Dan Bigham training with Ineos Grenadiers as he looks to add F1 expertise

Dan Bigham in action for Great Britain
Dan Bigham in action for Great Britain at the 2021 World Championships (Image credit: Getty Images)

Dan Bigham has expanded on his new role at Ineos Grenadiers, explaining that he is seeking inspiration from Formula 1 and acting as a bridge between the team's scientific specialists and the riders. 

Bigham, 30, has so far juggled his own career as a road and track racer with work as as an aerodynamics specialist, stemming from his academic background in engineering.

Last year, he worked as a consultant to the likes of Jumbo-Visma and the Danish federation at the Olympic Games, as well as racing for Ribble-Weldtite, representing Great Britain at the Road World Championships, and breaking Bradley Wiggins' British Hour Record.

After being approached by Ineos Grenadiers, he began working for the British team this winter as a performance engineer.

"It’s a huge opportunity," Bigham said. "My role is effectively to apply all of the team’s collective knowledge and science of aerodynamics and equipment to athletes, acting as the conduit in the middle. 

"I can speak in rider terminology because I race a bike, but I can also speak in aerodynamic and engineering terminology and can be the person to bridge the two, as well as work to answer the questions that we currently don’t have answers to. That could be anything from position optimisation, helmets, clothing, tyre selection, tyre pressure choice, pacing strategies to gearing choices. We’re trying to better connect both sides."

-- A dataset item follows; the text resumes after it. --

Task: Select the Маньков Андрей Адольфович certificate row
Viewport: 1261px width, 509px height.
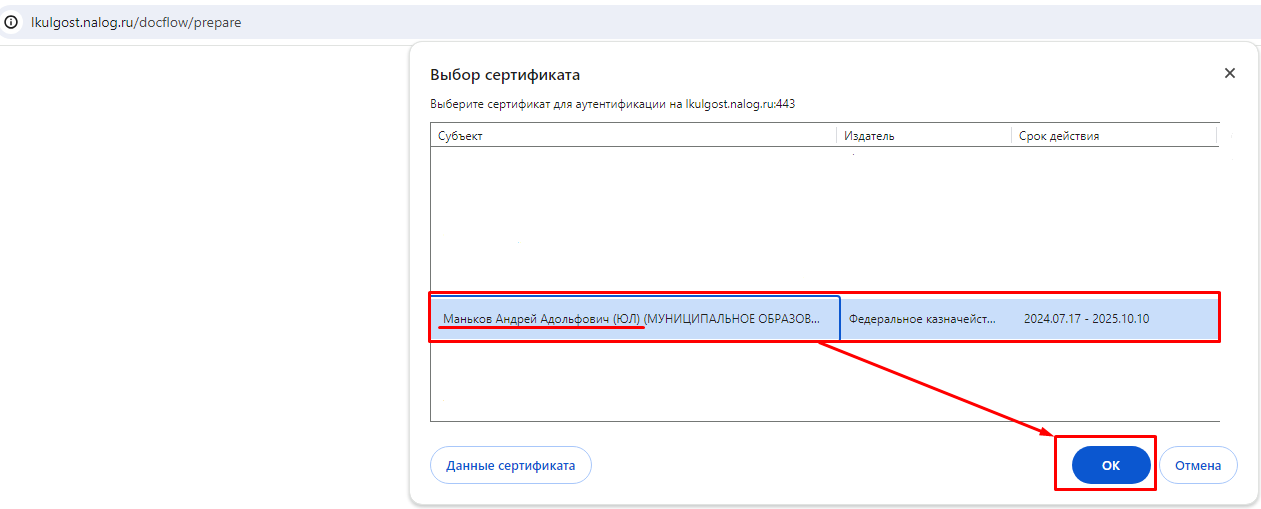Action: pos(634,319)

Bigham started out studying motorsport engineering at university and initially toyed with a career in F1 before leaning towards cycling, setting up the Wattshop component company. He is hoping to bring in expertise from that domain into his work with Ineos Grenadiers, which is part of a wider Ineos-sponsored sports project that also covers the Mercedes F1 team. 

"The team were already starting to learn how F1 did things and it made them realise there were a few potential gaps around the race engineering, the application of knowledge, and also gearing that towards the athlete - explaining to them why they should do things," Bigham said. 

"There will be lots of different areas that open up as we go. Time trialling will lead the way and that’s a bit of a no brainer as there’s always work to be done there, but hopefully we can bring that same mentality and approach across to road racing as well, and look at how we can optimise each of the riders and the roles that they do - so it’s not just ‘you’re riding these wheels, handlebars, helmets, skinsuits’ across the entire team but it can be unique and tailored for their role, course, and each day."

Although he's devoting himself to his new role, Bigham will not relinquish his own riding ambitions. According to the team, he will still compete in time trials and will also have another crack at the Hour Record this year after his non-UCI-official attempt last autumn.

It's an added reason why he's been spotted amongst Ineos riders on training rides at recent team camps in Mallorca.  

"Historically I’ve had to juggle my cycling with my work. To consolidate everything into one role so I’m not doing my own testing and then having to do the same thing for everyone else is one big advantage of coming on board. Everything that I’m developing for riders and the team is the same for me, so there is a benefit in both directions," Bigham said. 

"Whenever I’m on camps, I can train with the squad and everyone on the team wants that because it means I can also be the test rider and drive the development that helps the squad. It all works in harmony. That’s one of the reasons I wanted to be supported to ride my bike within the team because instead of having two separate streams, pulling and pushing against each other, it meant we were all aligned and going in the same direction.

"At one point I was riding up a climb with [Filippo] Ganna, Tao [Geoghegan Hart], [Richard] Carapaz, [Egan] Bernal and [Adam] Yates, it was quite a surreal moment. It’s an epic team to be involved in."